-- What is required --
In how many lines of the material below does the string "computer" appear? Answer with a single number.

-- Source material --
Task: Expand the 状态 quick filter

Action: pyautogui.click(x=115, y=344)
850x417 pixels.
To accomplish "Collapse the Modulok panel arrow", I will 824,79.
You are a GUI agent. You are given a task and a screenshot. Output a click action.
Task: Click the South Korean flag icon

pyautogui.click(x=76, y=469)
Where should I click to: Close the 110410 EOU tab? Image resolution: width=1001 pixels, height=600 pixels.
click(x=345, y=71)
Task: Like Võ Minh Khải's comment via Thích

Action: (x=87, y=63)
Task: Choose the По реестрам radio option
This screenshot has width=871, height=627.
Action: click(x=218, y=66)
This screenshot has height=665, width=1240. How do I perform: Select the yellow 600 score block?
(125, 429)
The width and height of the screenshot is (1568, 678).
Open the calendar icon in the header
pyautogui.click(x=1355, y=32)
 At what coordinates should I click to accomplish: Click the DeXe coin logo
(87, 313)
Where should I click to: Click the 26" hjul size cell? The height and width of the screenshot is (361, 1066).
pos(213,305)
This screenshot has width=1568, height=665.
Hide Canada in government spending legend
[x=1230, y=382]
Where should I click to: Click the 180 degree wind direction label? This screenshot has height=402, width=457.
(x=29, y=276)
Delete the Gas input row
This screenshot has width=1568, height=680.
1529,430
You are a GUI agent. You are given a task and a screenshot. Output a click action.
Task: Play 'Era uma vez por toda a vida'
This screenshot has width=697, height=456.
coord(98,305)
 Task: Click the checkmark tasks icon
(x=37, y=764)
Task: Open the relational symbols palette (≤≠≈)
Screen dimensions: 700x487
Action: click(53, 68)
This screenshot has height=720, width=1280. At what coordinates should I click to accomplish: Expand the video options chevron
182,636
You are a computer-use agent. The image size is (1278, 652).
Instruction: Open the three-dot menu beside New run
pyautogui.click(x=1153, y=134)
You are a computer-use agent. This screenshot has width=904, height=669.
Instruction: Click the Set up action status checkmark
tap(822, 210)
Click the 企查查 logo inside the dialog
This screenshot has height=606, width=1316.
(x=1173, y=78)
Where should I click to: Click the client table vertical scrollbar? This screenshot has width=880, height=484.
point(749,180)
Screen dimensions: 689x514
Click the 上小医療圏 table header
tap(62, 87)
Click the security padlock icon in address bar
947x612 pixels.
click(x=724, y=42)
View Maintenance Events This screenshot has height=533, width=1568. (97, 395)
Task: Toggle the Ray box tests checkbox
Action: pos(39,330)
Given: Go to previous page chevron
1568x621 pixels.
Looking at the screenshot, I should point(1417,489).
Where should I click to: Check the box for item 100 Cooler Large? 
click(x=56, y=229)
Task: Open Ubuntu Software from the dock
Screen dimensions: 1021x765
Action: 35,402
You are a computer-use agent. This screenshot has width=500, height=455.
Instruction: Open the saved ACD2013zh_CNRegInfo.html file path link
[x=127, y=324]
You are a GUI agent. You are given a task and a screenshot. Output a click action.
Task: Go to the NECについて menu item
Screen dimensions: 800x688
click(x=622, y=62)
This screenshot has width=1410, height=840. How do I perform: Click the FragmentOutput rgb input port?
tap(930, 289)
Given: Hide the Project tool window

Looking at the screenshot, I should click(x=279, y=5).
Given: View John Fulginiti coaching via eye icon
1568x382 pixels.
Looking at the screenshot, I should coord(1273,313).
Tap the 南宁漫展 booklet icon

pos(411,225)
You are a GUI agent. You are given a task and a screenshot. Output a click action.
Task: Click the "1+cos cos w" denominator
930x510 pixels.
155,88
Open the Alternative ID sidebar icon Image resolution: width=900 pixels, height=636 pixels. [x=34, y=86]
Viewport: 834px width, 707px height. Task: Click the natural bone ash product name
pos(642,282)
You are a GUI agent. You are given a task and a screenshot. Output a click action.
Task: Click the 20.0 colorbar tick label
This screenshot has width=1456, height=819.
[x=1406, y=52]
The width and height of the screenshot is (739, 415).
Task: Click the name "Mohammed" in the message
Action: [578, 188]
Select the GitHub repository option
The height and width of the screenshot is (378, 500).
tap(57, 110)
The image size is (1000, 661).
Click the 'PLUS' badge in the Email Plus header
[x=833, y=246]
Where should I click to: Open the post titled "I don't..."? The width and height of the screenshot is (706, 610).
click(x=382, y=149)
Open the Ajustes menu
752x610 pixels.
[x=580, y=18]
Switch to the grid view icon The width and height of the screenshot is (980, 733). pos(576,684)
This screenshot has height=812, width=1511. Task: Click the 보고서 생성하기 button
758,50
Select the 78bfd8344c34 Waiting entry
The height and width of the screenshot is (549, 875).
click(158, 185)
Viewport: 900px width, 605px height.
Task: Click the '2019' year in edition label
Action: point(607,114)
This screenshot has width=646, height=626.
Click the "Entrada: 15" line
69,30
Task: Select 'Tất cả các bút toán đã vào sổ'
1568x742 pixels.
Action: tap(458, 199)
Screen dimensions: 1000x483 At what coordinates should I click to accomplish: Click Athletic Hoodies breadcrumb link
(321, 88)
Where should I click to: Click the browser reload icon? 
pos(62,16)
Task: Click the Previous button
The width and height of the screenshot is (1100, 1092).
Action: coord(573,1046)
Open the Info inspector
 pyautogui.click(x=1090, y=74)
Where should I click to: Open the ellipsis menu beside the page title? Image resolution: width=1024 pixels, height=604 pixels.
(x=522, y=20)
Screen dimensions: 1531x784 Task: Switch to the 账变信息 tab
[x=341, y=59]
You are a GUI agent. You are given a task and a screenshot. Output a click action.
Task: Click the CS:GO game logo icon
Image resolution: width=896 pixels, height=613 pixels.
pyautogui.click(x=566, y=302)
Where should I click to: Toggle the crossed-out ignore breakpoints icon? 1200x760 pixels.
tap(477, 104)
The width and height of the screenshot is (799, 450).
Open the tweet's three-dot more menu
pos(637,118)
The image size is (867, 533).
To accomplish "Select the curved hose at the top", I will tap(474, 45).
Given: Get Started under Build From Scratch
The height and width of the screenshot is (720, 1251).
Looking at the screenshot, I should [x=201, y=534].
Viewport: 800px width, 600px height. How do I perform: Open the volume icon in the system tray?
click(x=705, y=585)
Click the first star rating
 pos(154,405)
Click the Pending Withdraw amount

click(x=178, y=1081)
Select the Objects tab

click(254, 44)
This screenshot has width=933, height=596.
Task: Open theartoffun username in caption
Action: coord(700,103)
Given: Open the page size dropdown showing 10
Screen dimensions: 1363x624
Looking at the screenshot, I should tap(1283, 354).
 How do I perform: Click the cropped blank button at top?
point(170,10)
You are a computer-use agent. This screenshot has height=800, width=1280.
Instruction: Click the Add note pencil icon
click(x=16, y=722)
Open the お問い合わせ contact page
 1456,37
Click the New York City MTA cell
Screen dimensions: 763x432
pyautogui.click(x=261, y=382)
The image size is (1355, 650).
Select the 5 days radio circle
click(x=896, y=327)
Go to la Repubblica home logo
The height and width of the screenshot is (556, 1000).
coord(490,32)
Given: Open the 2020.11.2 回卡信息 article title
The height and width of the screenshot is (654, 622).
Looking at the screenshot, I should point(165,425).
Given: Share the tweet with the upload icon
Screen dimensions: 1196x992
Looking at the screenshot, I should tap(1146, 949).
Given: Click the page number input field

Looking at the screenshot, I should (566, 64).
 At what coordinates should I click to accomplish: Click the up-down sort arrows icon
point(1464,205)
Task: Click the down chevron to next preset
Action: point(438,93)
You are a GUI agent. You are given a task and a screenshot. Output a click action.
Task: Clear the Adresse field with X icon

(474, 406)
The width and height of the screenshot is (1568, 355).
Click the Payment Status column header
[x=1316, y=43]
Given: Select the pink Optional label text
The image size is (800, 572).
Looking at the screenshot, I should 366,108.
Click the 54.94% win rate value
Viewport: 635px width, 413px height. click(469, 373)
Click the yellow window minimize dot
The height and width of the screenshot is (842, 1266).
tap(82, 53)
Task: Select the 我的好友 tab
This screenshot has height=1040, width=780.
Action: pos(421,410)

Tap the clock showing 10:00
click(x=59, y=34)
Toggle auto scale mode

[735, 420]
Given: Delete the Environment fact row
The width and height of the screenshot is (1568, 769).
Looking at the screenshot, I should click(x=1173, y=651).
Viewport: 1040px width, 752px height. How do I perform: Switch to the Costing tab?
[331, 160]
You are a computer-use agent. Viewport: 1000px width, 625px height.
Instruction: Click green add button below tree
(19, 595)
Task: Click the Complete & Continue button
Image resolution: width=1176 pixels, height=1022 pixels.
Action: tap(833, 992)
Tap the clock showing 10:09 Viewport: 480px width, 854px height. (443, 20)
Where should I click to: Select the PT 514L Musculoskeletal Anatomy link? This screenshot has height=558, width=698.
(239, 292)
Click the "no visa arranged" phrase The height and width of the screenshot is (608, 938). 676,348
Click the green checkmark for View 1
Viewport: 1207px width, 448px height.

-- Answer --
5